Four-time Wimbledon semifinalist and former British No 1 Tim Henman is intrigued by the likes of Roger Federer, Novak Djokovic and Andy Murray among others hiring former greats like Boris Becker, Ivan Ljubicic, Stefan Edberg, Ivan Lendl as part of their coaching staff.

“It is interesting you know. Murray had Lendl and I think it is great for the present players because those big players from the past have good experiences to understand the game and it is good for the interest in tennis,” said Henman.

But, the question bothering most tennis fans is what can you teach a Federer, who has won 17 Grand Slams, or a Djokovic, who has won 11. “It is not about teaching them how to hit shots. It is much more about strategies and game plans against different players and the mental side of tennis. It is not how to teach Federer a forehand. He knows how to play those shots. It is more about the mental side,” felt Henman.

So with Amelie Mauresmo in Andy’s corner now, do things change with a top female athlete giving inputs? “It doesn’t matter whether you are male or female. For me, there aren’t many women coaches working on the men’s tour. As I said it is about the information. It is about strategies, game plans and mental side of nurturing a player,” added Henman.

Henman himself has had multiple coaches in his career --- David Lloyd, David Felgate (1992-2001), Larry Stefanki (2001-03) and Paul Annacone (2003-07), none of them Grand Slam singles champs. However, if given the choice of hiring a former great as coach, Henman would decline the offer.

“No I wouldn’t because Paul Annacone, my last coach, obviously was a top-20 player and he worked with Pete Sampras. It is about finding what works for you. For example, Rafael Nadal is one of the greatest players of the game and he is coached by his uncle. So it is about what works best for you,” said the former British No 1.

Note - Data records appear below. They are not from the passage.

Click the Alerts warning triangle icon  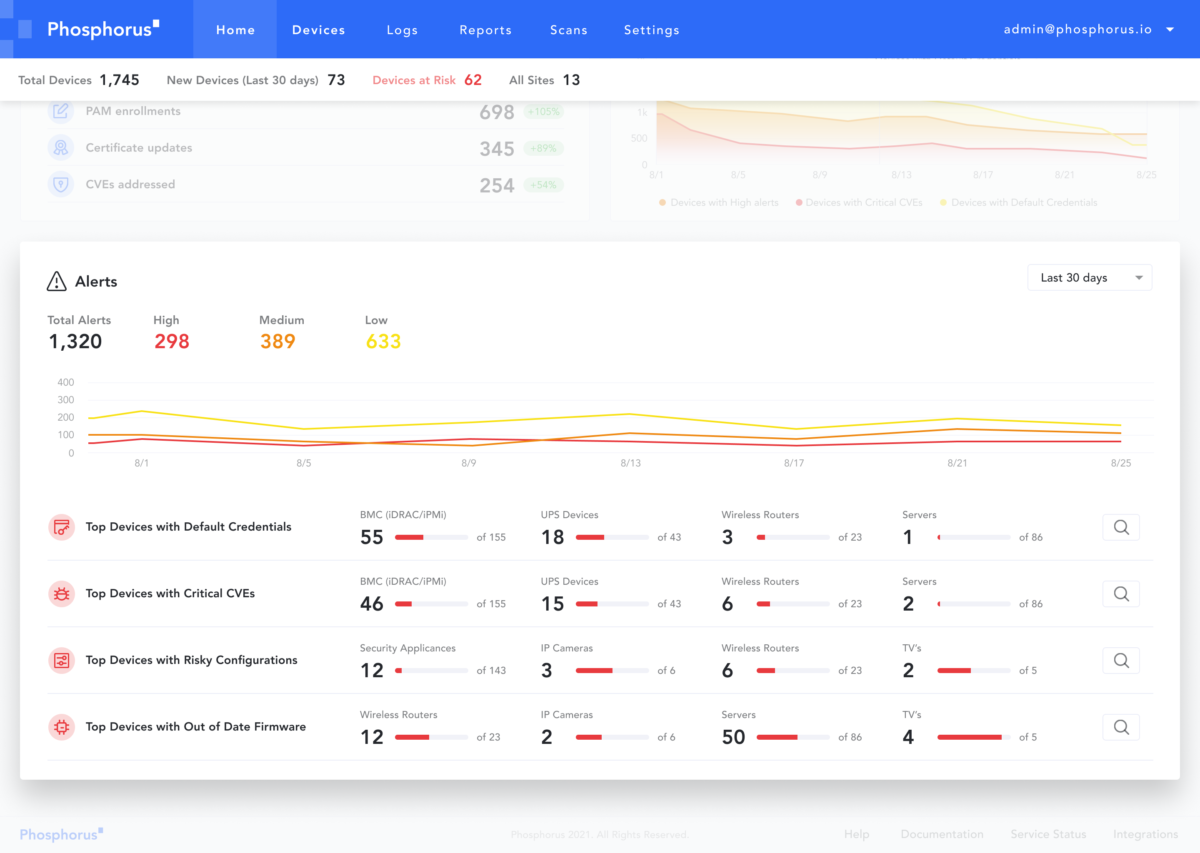(x=57, y=281)
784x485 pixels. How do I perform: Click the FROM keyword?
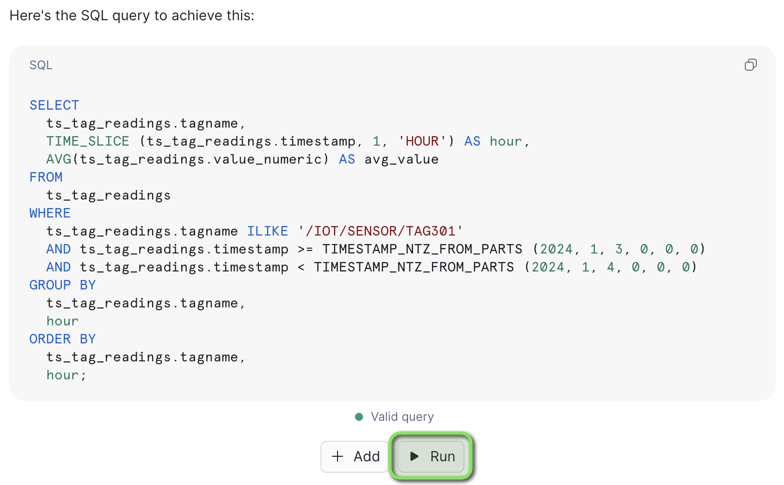46,177
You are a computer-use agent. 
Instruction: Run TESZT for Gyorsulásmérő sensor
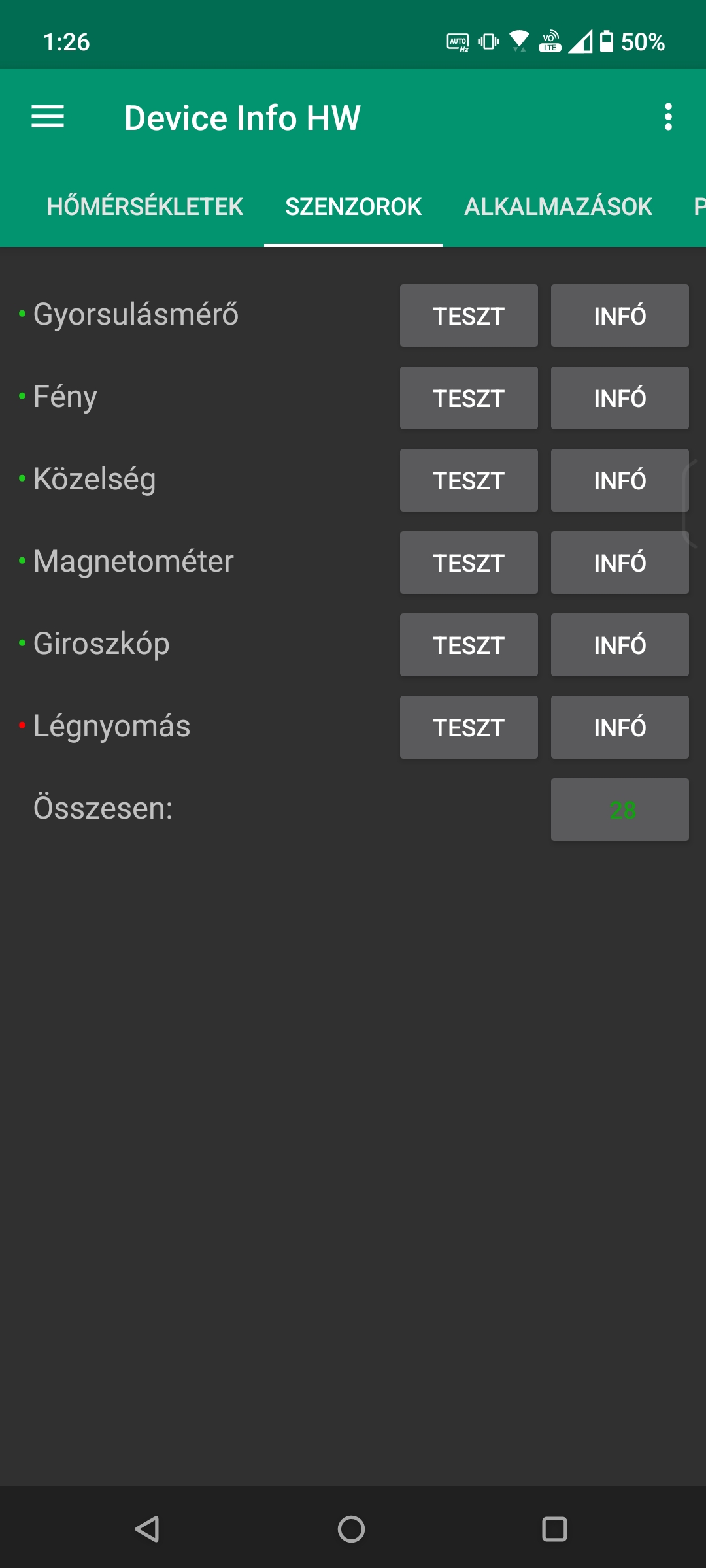pyautogui.click(x=469, y=316)
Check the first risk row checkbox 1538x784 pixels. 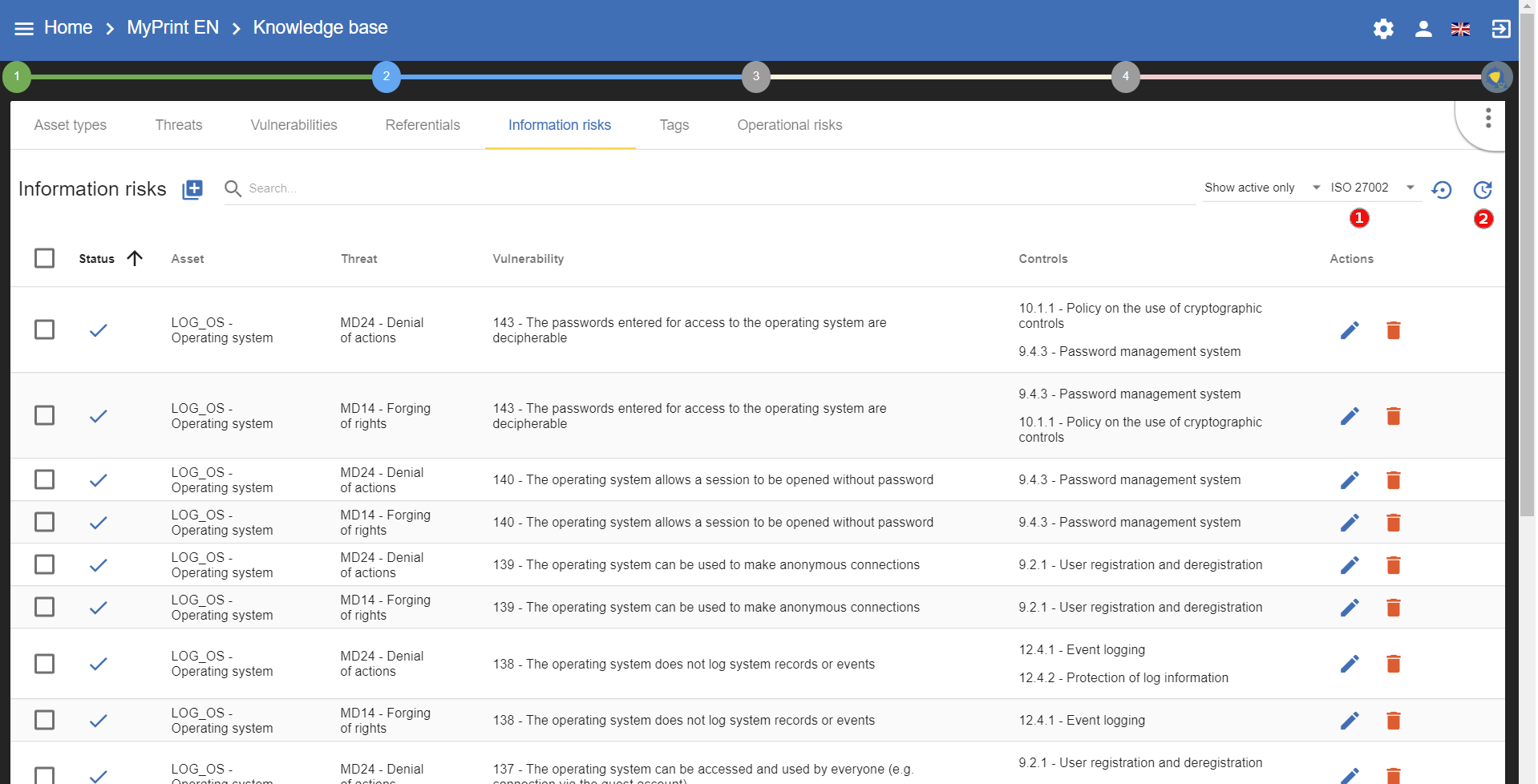45,329
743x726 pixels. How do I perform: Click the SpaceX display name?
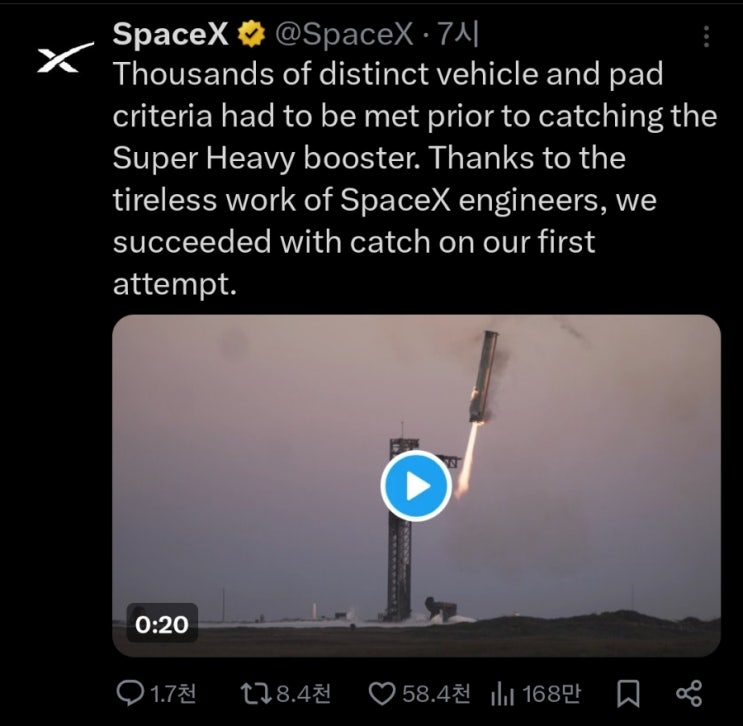[x=172, y=35]
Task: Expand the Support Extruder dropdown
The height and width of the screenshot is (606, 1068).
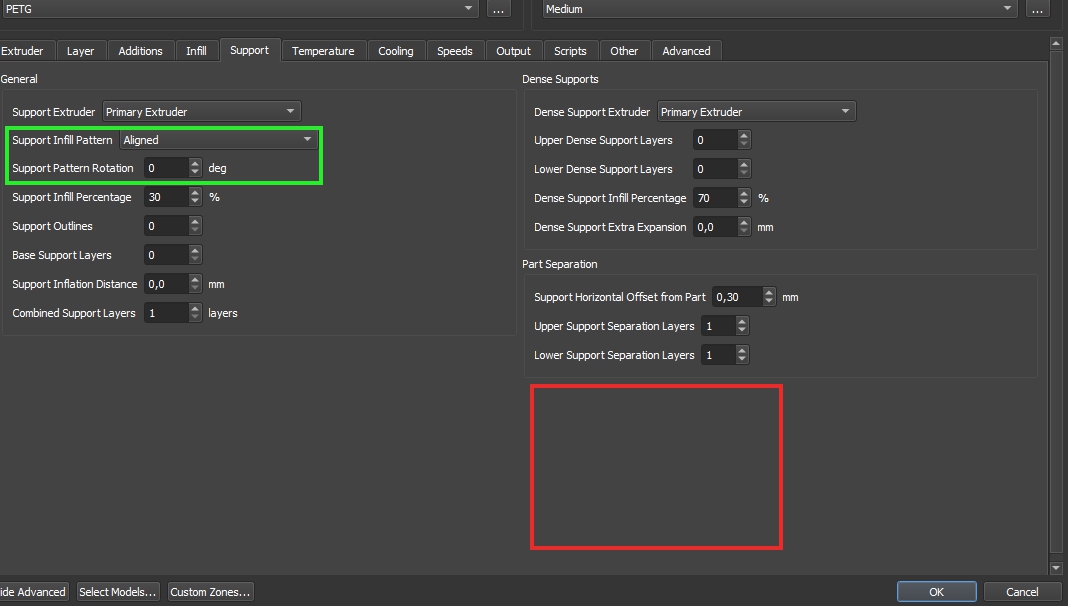Action: click(201, 112)
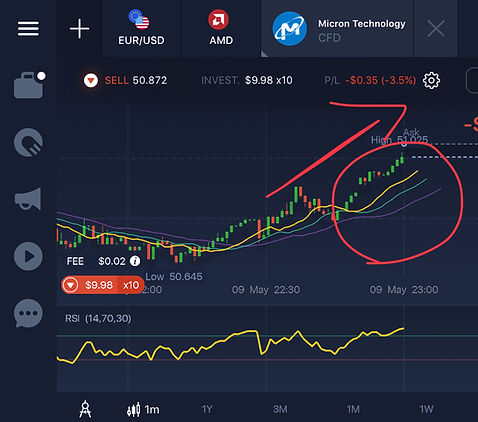Screen dimensions: 478x422
Task: Add a new asset with plus icon
Action: pyautogui.click(x=79, y=29)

Federer, Nadal, Djokovic and Murray have won an astonishing 44 of the last 51 Grand Slam events played in tennis. But, of late, Nadal seems to be missing a trick. So should the ‘King of clay’ make changes in his coaching staff which currently consists of Toni Nadal, his uncle, who has been in his corner since he held a tennis racket. “It is up to him. You don’t need to be a good player to be a good coach. I think he hasn’t played his best tennis over the last 18 months. When I changed my coach I did find a different perspective, different information coming. My advice would be to try something different. But it doesn’t matter what I think, it matters what he thinks,” said Henman.

Talking about coaching, Henman said that he was approached to coach a top player, but he declined the offer. “Yes I was approached to coach a top player, who I will not name. But I said no because I’d have to travel for 25 to 30 weeks for the year. I have my family and I have travelled so much in my own career that it doesn’t appeal to me,” said Henman.